You know those works of creative genius that simultaneously fill you with hope (because life can’t be that bad if this amazing thing’s been made) and despair (bugger. I’ll never create anything half as good as this)??
If you enjoy the dichotomy of these emotions coursing through your veins – Hadestown by Anais Mitchell is the musical for you.
Being an enormous fangirl for Mitchell’s work, I got up at 6am a few weeks ago to get tickets for the show (playing at the National Theatre). It was the second time for me, first time for Mike, who came along.
Evolving from Mitchell’s eponymous album, I’ve been a fan ever since it came out in 2010. I must have listened to it hundreds of times. Based on the Orpheus myth, it featured Justin Vernon of Bon Ivor and Ani di Franco amongst other great artists.
The music is folk/Americana and the lyrics revisit an old story about love and loss, human frailty and the redemptive power of music.
The genius of Mitchell’s work, (now luxuriantly expanded for the stage with Rachel Chavkin directing), is that it hits so many emotional and thematic resonances for 2018, turning discordant notes (politics, ecological crisis, social inequality) into beautiful song.
So my hopes were very high for this production. People who know me know I have no chill for the things I love anyway, and this album runs deep for me. It’s simply one of the best human creations I’ve ever encountered. (See what I mean? No chill whatsoever.)
So I was in heaven (not hell) when the production exceeded my expectations. The down home choreography (by David Niewmann) is ace, with the loose-limbed cast transporting you to a New Orleans speakeasy, then on to scenes in Hadestown with images of toiling, coal-smudged drudgery, massive torches swinging overhead.

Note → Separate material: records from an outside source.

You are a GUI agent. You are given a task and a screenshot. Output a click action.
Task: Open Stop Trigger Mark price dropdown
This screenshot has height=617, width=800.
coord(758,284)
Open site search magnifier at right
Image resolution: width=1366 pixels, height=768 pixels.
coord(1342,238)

The entire cast is wonderful, so it’s hard to pick anyone out, but Andre De Shields as Hermes, (the louche, dapper MC) was spectacular, holding us in his hand to see this tragedy through to its inevitable end.
Reeve Carney as Orpheus uses his phenomenal vocal range to tackle the challenging songs with the brio of a young Bruce Springsteen. (I also got to see AJ Gillian stepping in for Reeve at the last minute on my second viewing & he crushed it.)
Adorable Eurydice, played by Eva Noblezada had some of the best songs, bringing sweetness and purity to the role – you can well imagine why she catches Hades’ eye.
Hades. Damn. Patrick Page’s deep bass vocal lingers lovingly in the low notes, settling deep into a groove which reverberates somewhere in your stomach: particularly in one of my favourite pieces ‘Hey Little Songbird’.
I loved how Mitchell ties the changing climate to Hades & Persephone’s estrangement – Orpheus needs to write the song which brings them back in tune, repairing man’s relationship to the world in doing so.
Perhaps the most timely and resonant of the songs (written years ago by Mitchell, is she one of the fates?? It wouldn’t surprise me) is ‘Why we build the wall’.
Utterly relevant, this song cleverly exploits ideas so much in our collective unconscious right now – division, paranoia and fear mongering, reminding us that these things have always been with us. ‘& the ones who tell the lies/ are the solemnest to swear’…
My personal heart stopping moment, and the one where the show possibly transcends the album, was the song Orpheus sings to convince the king of hell to free himself and Eurydice – ‘Epic III’.
Watching hard-hearted Hades melt as he remembers ‘Persephone in her mother’s garden/the sun on her shoulders/the wind in her hair…’ – totally exquisite. (I do not use that word lightly… because it is a little bit wanky.)
Most profound: as a creative person, you often feel like you’re toiling away at the coal face of despair, poverty or disinterest.
People tell you your work is pointless, much like the moment when, after everything he’s been through, all the battles he’s fought, doubt creeps in and [SPOILER ALERT] Orpheus looks back.
What Mitchell and the talented group of people (shout out also to orchestrators Michael Chorney and Todd Sickafoose) involved in this production created, is proof that art has a redemptive quality which defies logic, healing us on some deep level (six feet under and more!)
It’s on until early January, see it before it moves to Broadway. The road to hell has never been so glorious.